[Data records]
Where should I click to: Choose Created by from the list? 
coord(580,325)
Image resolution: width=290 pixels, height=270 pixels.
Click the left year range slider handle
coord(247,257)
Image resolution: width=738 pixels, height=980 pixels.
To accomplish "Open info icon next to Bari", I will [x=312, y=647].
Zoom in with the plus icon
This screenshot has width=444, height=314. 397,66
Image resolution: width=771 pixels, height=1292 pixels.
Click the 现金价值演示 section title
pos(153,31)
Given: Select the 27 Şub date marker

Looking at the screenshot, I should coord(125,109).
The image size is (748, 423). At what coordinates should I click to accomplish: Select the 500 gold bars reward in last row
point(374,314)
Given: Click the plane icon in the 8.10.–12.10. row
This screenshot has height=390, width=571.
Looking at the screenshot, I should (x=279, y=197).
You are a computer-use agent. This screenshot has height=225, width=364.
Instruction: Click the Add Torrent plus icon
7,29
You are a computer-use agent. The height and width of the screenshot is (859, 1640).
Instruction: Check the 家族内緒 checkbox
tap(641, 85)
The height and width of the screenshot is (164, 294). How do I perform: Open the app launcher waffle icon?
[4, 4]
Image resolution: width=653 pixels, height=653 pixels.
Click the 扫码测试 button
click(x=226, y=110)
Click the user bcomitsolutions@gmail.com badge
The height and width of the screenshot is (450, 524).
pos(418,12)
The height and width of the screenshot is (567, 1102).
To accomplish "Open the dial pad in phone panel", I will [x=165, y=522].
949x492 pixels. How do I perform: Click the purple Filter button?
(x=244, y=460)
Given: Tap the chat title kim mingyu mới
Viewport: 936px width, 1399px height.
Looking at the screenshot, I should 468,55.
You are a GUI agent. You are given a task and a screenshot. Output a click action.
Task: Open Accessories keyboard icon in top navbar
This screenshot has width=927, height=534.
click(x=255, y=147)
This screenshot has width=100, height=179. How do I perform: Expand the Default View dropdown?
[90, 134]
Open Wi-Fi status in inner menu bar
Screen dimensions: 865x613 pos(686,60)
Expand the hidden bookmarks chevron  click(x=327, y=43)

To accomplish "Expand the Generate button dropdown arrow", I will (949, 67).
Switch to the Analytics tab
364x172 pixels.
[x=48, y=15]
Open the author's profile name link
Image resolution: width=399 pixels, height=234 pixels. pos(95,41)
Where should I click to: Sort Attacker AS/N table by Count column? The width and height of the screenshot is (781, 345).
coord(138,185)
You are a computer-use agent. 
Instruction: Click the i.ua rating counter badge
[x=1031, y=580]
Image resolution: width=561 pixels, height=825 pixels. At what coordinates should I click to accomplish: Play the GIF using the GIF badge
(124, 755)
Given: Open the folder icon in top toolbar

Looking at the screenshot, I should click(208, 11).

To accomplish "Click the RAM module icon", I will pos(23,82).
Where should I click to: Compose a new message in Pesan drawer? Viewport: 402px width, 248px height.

■ **TO DO**
Copy out each line of the data that holds the string "agent".

■ **EXPECTED ANSWER**
You are a computer-use agent. This screenshot has height=225, width=364.
You are a computer-use agent. The height and width of the screenshot is (859, 1640).
You are a GUI agent. You are given a task and a screenshot. Output a click action.
You are a computer-use agent. 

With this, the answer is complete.